Le côté pacifique est aussi très remarquable pour un pays qui a connu des années sanglantes. Ceci dit, la plupart des personnes qui sont descendues manifester dans la rue ne voulaient absolument pas qu’on revienne aux années de plomb, vu le traumatisme que cette période a causé.

Quelles sont selon vous, les issues possibles de ce mouvement ?

Je ne sais pas. C’est soit aller vers des élections prévues pour le 12 décembre, soit au contraire avoir un mouvement dans la rue qui vont s’approfondir avec la recherche de nouveaux interlocuteurs et essayer de trouver un mot d’ordre qui est celui de la constituante. Il y a deux solutions et moi je ne peux pas trancher entre les deux options.

La région connaît une ébullition à haute échelle, avec les événements au Soudan en Irak et au Liban, pouvons-nous parler d’un nouveau printemps arabe ?

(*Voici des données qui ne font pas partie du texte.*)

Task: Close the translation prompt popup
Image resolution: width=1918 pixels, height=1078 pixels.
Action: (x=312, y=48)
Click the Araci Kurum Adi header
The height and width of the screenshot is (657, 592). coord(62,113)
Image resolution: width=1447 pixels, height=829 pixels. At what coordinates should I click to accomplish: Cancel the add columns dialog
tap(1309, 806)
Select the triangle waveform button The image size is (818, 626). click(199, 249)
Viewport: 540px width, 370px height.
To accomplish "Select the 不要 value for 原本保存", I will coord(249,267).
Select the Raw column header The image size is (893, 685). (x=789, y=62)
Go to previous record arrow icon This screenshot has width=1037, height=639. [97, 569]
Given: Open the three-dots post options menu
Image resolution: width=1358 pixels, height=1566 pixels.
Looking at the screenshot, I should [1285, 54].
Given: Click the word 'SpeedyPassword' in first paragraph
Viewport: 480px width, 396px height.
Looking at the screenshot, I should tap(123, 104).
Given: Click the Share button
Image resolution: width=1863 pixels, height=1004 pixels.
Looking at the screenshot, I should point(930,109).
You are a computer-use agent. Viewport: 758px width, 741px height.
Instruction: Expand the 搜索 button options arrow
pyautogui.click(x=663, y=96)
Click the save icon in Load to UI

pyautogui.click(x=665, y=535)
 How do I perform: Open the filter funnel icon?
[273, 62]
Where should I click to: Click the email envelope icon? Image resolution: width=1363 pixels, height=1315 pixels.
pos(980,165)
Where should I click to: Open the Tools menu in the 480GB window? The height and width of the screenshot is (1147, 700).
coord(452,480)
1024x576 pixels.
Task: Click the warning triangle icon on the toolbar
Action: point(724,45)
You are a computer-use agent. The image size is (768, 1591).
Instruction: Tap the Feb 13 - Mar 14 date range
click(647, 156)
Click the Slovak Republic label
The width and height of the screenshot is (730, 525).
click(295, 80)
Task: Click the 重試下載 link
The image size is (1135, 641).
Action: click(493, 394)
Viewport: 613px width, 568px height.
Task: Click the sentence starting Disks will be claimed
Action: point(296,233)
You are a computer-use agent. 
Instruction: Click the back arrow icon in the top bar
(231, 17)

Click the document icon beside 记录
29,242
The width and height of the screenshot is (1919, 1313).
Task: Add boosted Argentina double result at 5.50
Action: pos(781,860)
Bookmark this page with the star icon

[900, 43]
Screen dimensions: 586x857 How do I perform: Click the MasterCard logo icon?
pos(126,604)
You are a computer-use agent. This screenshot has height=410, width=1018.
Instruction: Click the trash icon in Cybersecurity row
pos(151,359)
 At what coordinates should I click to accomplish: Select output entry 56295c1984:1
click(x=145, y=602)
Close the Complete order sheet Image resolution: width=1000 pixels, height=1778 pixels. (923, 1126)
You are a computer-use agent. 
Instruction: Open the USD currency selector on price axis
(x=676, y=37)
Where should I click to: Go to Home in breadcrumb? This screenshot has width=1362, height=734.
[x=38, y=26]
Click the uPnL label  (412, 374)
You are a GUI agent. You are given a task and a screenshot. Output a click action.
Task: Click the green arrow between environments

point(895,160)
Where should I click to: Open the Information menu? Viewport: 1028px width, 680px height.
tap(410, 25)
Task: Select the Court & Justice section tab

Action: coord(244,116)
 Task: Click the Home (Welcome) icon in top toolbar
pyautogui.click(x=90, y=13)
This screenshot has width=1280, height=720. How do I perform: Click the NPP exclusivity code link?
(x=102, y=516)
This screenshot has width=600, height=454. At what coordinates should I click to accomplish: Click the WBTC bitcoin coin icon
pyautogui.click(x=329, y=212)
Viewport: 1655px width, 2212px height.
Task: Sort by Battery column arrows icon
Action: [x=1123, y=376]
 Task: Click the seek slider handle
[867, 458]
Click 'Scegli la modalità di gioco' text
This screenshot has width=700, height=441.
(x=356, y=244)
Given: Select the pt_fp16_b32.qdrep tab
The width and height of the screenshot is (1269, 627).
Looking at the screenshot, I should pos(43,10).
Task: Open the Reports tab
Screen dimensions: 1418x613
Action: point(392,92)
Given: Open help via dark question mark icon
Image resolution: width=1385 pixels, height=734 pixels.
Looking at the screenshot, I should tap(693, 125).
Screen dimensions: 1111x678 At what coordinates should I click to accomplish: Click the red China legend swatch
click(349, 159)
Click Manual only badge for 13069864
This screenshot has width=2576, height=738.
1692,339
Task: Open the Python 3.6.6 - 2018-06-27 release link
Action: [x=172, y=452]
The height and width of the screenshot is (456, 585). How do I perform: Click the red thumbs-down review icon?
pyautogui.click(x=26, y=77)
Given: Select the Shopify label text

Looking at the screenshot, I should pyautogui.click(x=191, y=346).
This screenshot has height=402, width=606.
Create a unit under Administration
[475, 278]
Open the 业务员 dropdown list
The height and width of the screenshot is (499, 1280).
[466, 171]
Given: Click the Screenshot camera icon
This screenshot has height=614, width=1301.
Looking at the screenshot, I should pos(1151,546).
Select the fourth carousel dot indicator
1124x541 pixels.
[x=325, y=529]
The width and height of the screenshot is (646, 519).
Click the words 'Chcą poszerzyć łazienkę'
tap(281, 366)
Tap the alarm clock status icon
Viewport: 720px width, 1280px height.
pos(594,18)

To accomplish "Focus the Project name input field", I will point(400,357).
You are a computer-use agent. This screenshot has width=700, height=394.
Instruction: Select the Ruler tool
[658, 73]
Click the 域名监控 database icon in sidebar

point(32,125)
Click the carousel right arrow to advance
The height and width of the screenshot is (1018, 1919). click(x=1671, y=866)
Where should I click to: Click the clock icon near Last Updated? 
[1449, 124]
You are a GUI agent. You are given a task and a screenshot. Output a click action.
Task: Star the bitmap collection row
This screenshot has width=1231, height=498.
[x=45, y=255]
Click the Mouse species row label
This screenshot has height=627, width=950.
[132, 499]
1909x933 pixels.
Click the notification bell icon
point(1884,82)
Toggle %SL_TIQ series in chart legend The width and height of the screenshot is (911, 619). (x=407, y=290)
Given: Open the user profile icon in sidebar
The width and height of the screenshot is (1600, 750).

Je pense plutôt à un renouveau citoyen dans la jeunesse. Lorsque nous regardons les manifestations dans l’ensemble de ces pays, et au Maroc aussi, nous constatons qu’il y a une nouvelle génération qui se met au-devant de la scène. Une génération très déterminée qui ne peut plus se contenter de discours. La patience des populations a atteint ses limites, et nous assistons aujourd’hui à une déferlante de citoyens qui ne veulent plus lâcher prise.

Des citoyens qui veulent désormais décider et non qu’on décide à leur place. Nous sommes rentrés dans une nouvelle ère, cela prendra du temps, avec des reculs et des difficultés prévisibles, mais ce dont nous sommes certains, c’est que le processus a commencé.